Suara.com - Pasangan calon presiden dan wakil presiden nomor urut 1, Anies Baswedan dan Muhaimin Iskandar menandatangani pakta integritas yang direkomendasikan oleh forum Itjima Ulama, kelompok Rizieq Shihab Cs.
Bahkan keduanya berani mempertaruhkan jabatannya apabila melanggar pakta integritas itu.
Pakta integritas yang disodorkan Ijtima Ulama tersebut berisikan 13 poin.
Pada poin terakhir, ada perjanjian apabila Anies dan Muhaimin melanggar 12 poin sebelumnya.
"Apabila saya melanggar segala klausul yang terdapat pada Pakta Integritas ini, maka saya bersedia untuk mengundurkan diri dari jabatannya," demikian isi pakta integritas yang dikutip Suara.com, Kamis (14/12/2023).
Dikonfirmasi terpisah, Anies mengakui telah meneken pakta integritas tersebut.
Ia menerangkan, penandatanganan pakta integritas dilakukan kurang lebih sebulan yang lalu.

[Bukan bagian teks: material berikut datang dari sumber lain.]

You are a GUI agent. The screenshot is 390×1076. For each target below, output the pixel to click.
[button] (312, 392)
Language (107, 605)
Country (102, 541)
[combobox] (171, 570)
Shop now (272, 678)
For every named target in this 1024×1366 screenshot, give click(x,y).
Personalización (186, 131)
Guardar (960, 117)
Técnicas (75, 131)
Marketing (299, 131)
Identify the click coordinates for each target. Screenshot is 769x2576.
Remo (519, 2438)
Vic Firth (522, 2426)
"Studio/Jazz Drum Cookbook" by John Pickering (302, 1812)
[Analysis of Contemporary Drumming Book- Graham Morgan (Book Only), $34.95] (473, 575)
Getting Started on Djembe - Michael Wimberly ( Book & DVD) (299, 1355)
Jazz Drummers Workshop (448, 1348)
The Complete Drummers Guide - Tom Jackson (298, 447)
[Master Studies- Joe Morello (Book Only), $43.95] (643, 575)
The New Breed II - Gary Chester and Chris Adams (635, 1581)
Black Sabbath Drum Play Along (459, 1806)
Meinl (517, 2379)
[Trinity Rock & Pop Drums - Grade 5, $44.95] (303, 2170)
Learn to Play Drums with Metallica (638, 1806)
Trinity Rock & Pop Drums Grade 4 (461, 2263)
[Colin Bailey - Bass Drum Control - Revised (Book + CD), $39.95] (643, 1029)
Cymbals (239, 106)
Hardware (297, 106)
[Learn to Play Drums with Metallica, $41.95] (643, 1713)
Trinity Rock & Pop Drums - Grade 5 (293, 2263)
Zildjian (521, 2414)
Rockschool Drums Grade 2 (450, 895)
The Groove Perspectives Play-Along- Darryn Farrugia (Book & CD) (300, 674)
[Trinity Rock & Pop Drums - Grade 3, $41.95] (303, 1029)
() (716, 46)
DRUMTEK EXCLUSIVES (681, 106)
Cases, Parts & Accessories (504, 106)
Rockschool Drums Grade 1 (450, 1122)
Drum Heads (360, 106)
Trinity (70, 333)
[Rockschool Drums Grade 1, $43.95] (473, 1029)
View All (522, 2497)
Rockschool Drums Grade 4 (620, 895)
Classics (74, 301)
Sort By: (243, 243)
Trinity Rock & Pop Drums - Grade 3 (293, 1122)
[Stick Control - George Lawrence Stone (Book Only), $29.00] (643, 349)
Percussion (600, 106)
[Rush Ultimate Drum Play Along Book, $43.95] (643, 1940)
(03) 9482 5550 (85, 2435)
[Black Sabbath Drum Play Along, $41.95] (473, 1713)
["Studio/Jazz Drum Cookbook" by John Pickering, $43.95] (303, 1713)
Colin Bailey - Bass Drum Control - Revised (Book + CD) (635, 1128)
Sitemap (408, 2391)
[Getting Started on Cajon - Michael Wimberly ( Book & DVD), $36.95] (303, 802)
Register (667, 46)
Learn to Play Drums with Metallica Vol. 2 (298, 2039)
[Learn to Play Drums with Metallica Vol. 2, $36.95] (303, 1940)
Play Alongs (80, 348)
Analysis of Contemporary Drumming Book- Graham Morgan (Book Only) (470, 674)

"Sudah hampir sebulan, ya, dan nggak ada yang baru," ujar Anies kepada wartawan di Jambi, Kamis (14/11/2023).

Mantan Gubernur DKI Jakarta tersebut bersyukur setelah menandatangani pakta integritas yang disodorkan forum Ijtima Ulama.
Baca Juga: Akui Teken Pakta Integritas Ijtima Ulama Rizieq Shihab Cs, Anies Bersyukur Karena Ini
Menurutnya, dengan adanya teken pakta integritas itu, dukungan untuk pasangan AMIN akan semakin meningkat.
"Alhamdulillah sebuah keniscayaan dan kita berjuang terus untuk perubahan Indonesia yang lebih adil dan kita berjuang terus dengan dukungan ini Insyaallah jangkauannya makin luas lagi," terangnya.
Berikut 13 poin pakta integritas yang sudah diteken Anies-Muhaimin:
1. Bersedia menjaga persatuan dan kesatuan NKRI yang berdasarkan Pancasila dan UUD 18 Agustus 1945 dari rongrongan Sekularisme, Islamofobia, Terorisme, Separatisme dan Imperialisme.
2. Bersedia menjalankan amanat TAP MPRS nomor XXV tahun 1966 tentang Pembubaran PKI dan Pelarangan Penyebaran Paham Komunisme, Marxisme dan Leninisme, sehingga perlu mencabut Keppres No. 17 tahun 2022 dan Keppres No. 4 tahun 2023 serta Inpres No. 2 tahun 2023, yang memposisikan para pelaku pemberontakan G 30 S/ PKI sebagai Korban Pelanggaran HAM Berat dalam Peristiwa 1965-1966, padahal justru mereka pelaku Pelanggaran HAM Berat di tahun 1948 dan sepanjang tahun 1955 sampai dengan 1965.
3. Bersedia menjalankan amanat Perundang-undangan Anti-Penodaan Agama sebagaimana diatur dalam Perpres No. 1/PNPS/ 1965, yang kemudian ditetapkan menjadi undang-undang melalui Undang-undang No. 5 Tahun 1969 yang disisipkan dalam KUHP Pasal 156a, sehingga siapa pun yang menodai agama apa pun wajib diproses hukum, untuk melindungi semua agama yang diakui di Indonesia dari segala bentuk penistaan dan penodaan agama, termasuk para buzzer pengadu domba umat beragama dan pemecah belah bangsa yang dipelihara rezim.